What you need to do: Every single record below is to be reproduced exactly.

The records:
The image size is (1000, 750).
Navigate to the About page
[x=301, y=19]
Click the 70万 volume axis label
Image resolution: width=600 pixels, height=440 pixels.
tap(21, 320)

Output:
The image size is (1000, 750).
Navigate to the About page
[x=301, y=19]
Click the 70万 volume axis label
Image resolution: width=600 pixels, height=440 pixels.
tap(21, 320)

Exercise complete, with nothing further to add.